Again, use what I said before, namely that,
$\{1,i\sqrt{5}\}$ forms a basis for the field $\mathbb{Q}(\sqrt{-5})$ viewed as a vector space over $\mathbb{Q}$.
We note that,
$\mathbb{Q}\leq \mathbb{Q}(\sqrt{-5})$
Meaning, that the rationals are contained in this simple extension.

a)Yes, as just explained all rationals are contained thin this field.

b)Yes, it is $\frac{3}{5}+\frac{8}{5}\sqrt{-5}$ so if you select $a=3/5,b=8/5 \in \mathbb{Q}$ as a linear combination for $a+b\sqrt{-5}$ then it works!

c)No, unless you are asking for $i\sqrt{5}$.
• Oct 20th 2006, 05:22 AM
beta12
Hi Perfecthacker,

What about (3+5sqrt(2))/2 ? It can be written as 3/2 + 5/2*sqrt(2) in the form of a +bsqrt(d). So is it a quadratic integer?
• Oct 20th 2006, 07:44 AM
ThePerfectHacker
Quote:

Originally Posted by beta12
Hi Perfecthacker,

What about (3+5sqrt(2))/2 ? It can be written as 3/2 + 5/2*sqrt(2) in the form of a +bsqrt(d). So is it a quadratic integer?

Yes.

But is it not a quadradic integer in $\mathbb{Q}(\sqrt{-5})$
• Oct 20th 2006, 08:36 AM
beta12
Quote:

Originally Posted by ThePerfectHacker
Yes.

But is it not a quadradic integer in $\mathbb{Q}(\sqrt{-5})$

Hi Perfecthacker,

I see.

Can you teach me how to solve the second question?
2) Find an element of Q[sqrt(-1)] tht is not a quadratic integer, and yet its norm in Q[sqrt(-1)] is an integer.

Thank you very much.
• Oct 20th 2006, 09:42 AM
ThePerfectHacker
Quote:

Originally Posted by beta12
Can you teach me how to solve the second question?
2) Find an element of Q[sqrt(-1)] tht is not a quadratic integer, and yet its norm in Q[sqrt(-1)] is an integer.

Not sure about this one.
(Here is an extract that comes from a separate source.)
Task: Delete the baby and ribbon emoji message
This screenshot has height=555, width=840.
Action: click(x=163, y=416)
See, I never studied algebraic number theory (noob :( ). However, I was able to answer those questions you had because I studied field theory. The following is going to be a guess, though I am highly certain about it.
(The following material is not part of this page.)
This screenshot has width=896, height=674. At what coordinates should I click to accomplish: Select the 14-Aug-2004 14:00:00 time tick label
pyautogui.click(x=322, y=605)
The field $\mathbb{Q}(i)$ are the Gaussian integers (rationals is more proper). Hence, any can be expressed as a linear combination,
$a+bi\, \exists a,b\in \mathbb{Q}$
The number,
$\frac{ \sqrt{2} }{2}+i\frac{ \sqrt{2} }{2}$ is not Gaussian. Yet its norm is 1 which is Gaussian.
• Oct 21st 2006, 12:25 AM
beta12
I see. But you are still great at Quadratic field. :)